== WRITTEN REQUEST 1 ==
Pick out and copy every line of the records that contains the word "accomplish".
== WRITTEN REQUEST 2 ==
Carry on the report about the challenges to Turkey's referendum results, picking up after its final sentence.

== EXCERPT ==
Regarding the alleged irregularities, the CHP also recalled that an amendment to the Election Law in 2010 stipulated that unsealed ballot papers were not valid, meaning that the Supreme Election Board (YSK) had flagrantly breached the law.
Tezcan also highlighted that the decision taken by the YSK during the voting process made it impossible to distinguish proper ballot papers from unsealed ones, increasing question marks over the referendum.
Along with the CHP, 700 citizens applied individually to the YSK for the annulment of the referendum, making a queue before the premises of the election watchdog.
The YSK did not comment on the CHP’s appeal for the annulment but President of the YSK Sadi Güven, had earlier defended their decision on the grounds that they had counted unsealed ballot papers in previous elections in the late 1990s and early 2000s. But he did not mention the amendment on the law in 2010.
CHP leader Kemal Kılıçdaroğlu hit out at the YSK and judges who issued the controversial decision in his first parliamentary address after the referendum, accusing them of “manipulating the referendum results.”
“If you are making decisions in accordance with the political will that appointed you to that post, take those judicial robes of yours off and leave that institution,” Kılıçdaroğlu said, arguing that the referendum results did not reflect the national will.
“We cast a ballot with our conscience and our morals, and we said ‘no’ with more than 50 percent of the votes at the ballot box,” he said.
Similarly, the Peoples’ Democratic Party (HDP), which also campaigned for the “no” side in the referendum, slammed the YSK and called the polls questionable.
HDP spokesperson and Şanlıurfa MP Osman Baydemir said the YSK refused to accept unstamped votes as valid in 2014 in the Güroymak district of the eastern province of Bitlis, thus paving way for the elections to be rerun.
“I’m making an open call from here. If you don’t adopt the same ‘invalidity’ decision that you made in 2014 for nearly 2.5 million votes [in the referendum], then you are not a referee, but a party,” Baydemir said at his party’s parliamentary group meeting in Ankara on April 18, adding that the local affiliate of the Democratic Regions Party (BDP) won in Güroymak in 2014 despite the ruling Justice and Development Party’s (AKP) objections.

== TASK INPUTS ==
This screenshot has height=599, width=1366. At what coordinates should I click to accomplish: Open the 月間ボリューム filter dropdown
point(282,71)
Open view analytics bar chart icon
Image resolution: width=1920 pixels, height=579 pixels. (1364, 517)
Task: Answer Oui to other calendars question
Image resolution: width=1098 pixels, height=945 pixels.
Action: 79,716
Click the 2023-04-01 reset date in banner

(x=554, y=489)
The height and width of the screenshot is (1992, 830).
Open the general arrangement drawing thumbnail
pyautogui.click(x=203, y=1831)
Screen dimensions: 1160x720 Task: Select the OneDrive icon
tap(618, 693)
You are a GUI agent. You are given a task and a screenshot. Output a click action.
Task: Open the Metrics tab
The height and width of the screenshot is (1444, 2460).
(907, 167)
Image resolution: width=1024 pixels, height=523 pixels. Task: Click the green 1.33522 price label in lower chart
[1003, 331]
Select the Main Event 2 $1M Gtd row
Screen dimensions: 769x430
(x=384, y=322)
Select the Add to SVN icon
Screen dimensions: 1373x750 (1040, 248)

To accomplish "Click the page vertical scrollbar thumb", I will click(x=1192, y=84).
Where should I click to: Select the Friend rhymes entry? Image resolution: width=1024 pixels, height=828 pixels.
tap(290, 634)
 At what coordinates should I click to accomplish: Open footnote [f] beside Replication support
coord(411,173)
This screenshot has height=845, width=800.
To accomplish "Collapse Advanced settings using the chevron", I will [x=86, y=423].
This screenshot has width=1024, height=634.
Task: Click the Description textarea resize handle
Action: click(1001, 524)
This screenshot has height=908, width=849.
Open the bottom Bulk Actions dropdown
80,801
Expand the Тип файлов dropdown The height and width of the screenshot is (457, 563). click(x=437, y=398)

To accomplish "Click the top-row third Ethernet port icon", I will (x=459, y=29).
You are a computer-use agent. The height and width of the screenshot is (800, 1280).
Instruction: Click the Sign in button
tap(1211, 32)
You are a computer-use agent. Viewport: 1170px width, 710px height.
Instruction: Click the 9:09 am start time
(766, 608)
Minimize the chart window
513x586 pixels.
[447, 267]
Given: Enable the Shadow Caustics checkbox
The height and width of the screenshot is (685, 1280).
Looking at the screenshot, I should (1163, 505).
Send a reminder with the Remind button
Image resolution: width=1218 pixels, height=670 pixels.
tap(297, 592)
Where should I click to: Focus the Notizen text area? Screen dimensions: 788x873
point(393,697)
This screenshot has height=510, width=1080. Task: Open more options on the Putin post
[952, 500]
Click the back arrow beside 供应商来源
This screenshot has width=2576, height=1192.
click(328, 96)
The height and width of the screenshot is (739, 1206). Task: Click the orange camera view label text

== RIGHT ANSWER 1 ==
This screenshot has height=599, width=1366. At what coordinates should I click to accomplish: Open the 月間ボリューム filter dropdown
To accomplish "Click the page vertical scrollbar thumb", I will click(x=1192, y=84).
 At what coordinates should I click to accomplish: Open footnote [f] beside Replication support
To accomplish "Collapse Advanced settings using the chevron", I will [x=86, y=423].
To accomplish "Click the top-row third Ethernet port icon", I will (x=459, y=29).

== RIGHT ANSWER 2 ==
The YSK decision to accept unstamped ballot papers “unless it can be proved that they were brought from outside the voting room” sparked a major debate on the results of the referendum, in which the “yes” campaign emerged as the winner with 51.4 percent of the votes. Describing the referendum results as “questionable,” Baydemir said the YSK’s acceptance of the unstamped ballot papers was a “blow to the elections.” During his speech, Baydemir also said the struggle for “no” was beginning once again.
However, the AKP and the Nationalist Movement Party (MHP), the two main sponsors of the “yes” camp said the results announced by the YSK were legitimate and final and that the opposition should not try to cast a shadow on it.
Prime Minister Binali Yıldırım expressed his belief in the accuracy of the referendum results in an address to his AKP group on April 18.
“We as politicians must be able to say new things. It’s time to update ourselves,” Yıldırım said, calling on the opposition to cease efforts to cast a shadow on the legitimacy of the referendum. “Everybody, particularly the main opposition party, has to respect the results,” he added.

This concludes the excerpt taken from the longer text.